But what do healthy, quick breakfasts look like when you're trying to cut back on meat and dairy? (Sayonara, BEC sandwich.) I wasn't quite sure—so I tapped three pros to share their best quick (as in five minutes or less) plant-based breakfast ideas.
- Dalina Soto, MA, RD, LDN, anti-diet dietitian based in Philadelphia, Pennsylvania.
- Marisa Moore, MBA, RDN, LD, registered dietitian nutritionist, recipe developer, and author based in Atlanta, Georgia.
- Whitney English, MS, RDN, plant-based registered dietitian nutritionist and NASM-certified personal trainer
1. Chia pudding
This Creamsicle Chia Seed Pudding from culinary and integrative dietitian Marisa Moore, RDN, takes the nostalgic summer dessert flavor and turns it into a fiber-packed breakfast. "It uses honey but the instructions provide an alternative to make it vegan," she says. (Basically, go without or use an equivalent version of agave or maple syrup.)
The only catch with this particular dish? While it takes just a few minutes to prepare, it requires a few hours of refrigeration time. But with a little prep, all you have to do in the a.m. is take it out of the fridge, stir, and eat.

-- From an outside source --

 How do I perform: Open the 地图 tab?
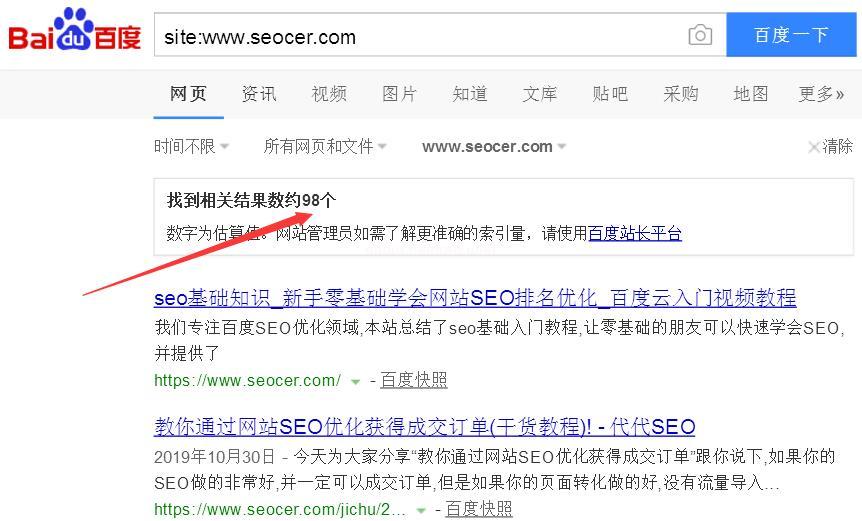point(751,94)
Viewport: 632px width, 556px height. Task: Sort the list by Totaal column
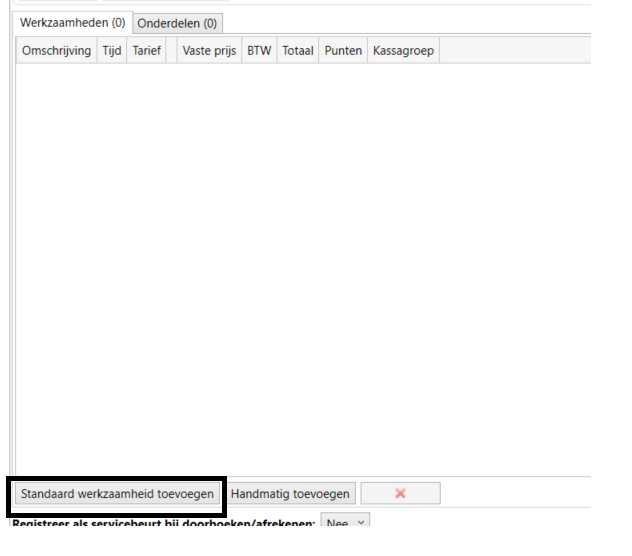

2. Avocado toast with a twist
I know, I know, avocado toast at this point is an overused millennial punchline. But it's clutch for plant-based breakfasts—provided you're strategic with your toppings. "Avocado toast with tomatoes and onions on whole grain toast and sriracha is one of my faves," says bilingual dietitian Dalina Soto RD. Avocado, as all rational humans know, is delicious—and it's also full of vitamin E, a brain-healthy antioxidant a top psychologist says most of us aren't getting enough of.
English Tabaie says that she likes to top her avocado toast with hemp seeds and pepitas for protein and omega-3s. (Pro tip: If you don't use your entire avo, this waste-free hack will help you keep it fresh.)

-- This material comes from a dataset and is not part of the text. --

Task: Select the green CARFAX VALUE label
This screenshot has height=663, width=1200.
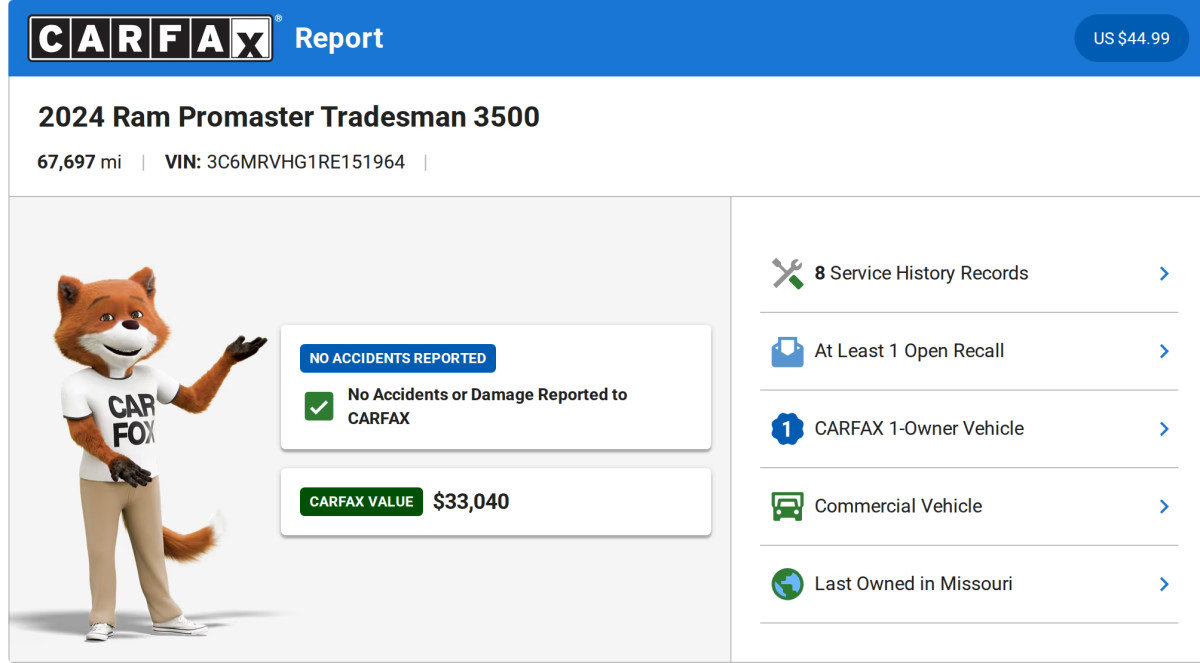Action: click(x=361, y=501)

Here's all the health benefits you get from those beautiful avocados:
3. Peanut butter banana oatmeal
Moore's other favorite quick plant-based breakfast is microwaved oats with water or plant milk, a scoop of peanut butter, a mashed banana, and cinnamon. Fast and easy!
If you want to spend a few more minutes on your oatmeal, try English Tabaie's Superseed Oatmeal. It includes ground flaxseed and chia seeds, which soak up moisture and add volume to your oatmeal to keep you full all morning. (Thanks, fiber and healthy fats!)
4. Green smoothie
This wouldn't be a proper breakfast roundup without a smoothie. English Tabaie recommends her Anti-Inflammatory Green Smoothie, which, as the name suggests, contains anti-inflammatory ingredients like spinach, pineapple, and ginger. It's a great breakfast to prepare the morning after you got drunk at home while watching Hamilton, panicked about being single forever, and ended up texting three of your exes. (Or something less specific, I don't know your life.)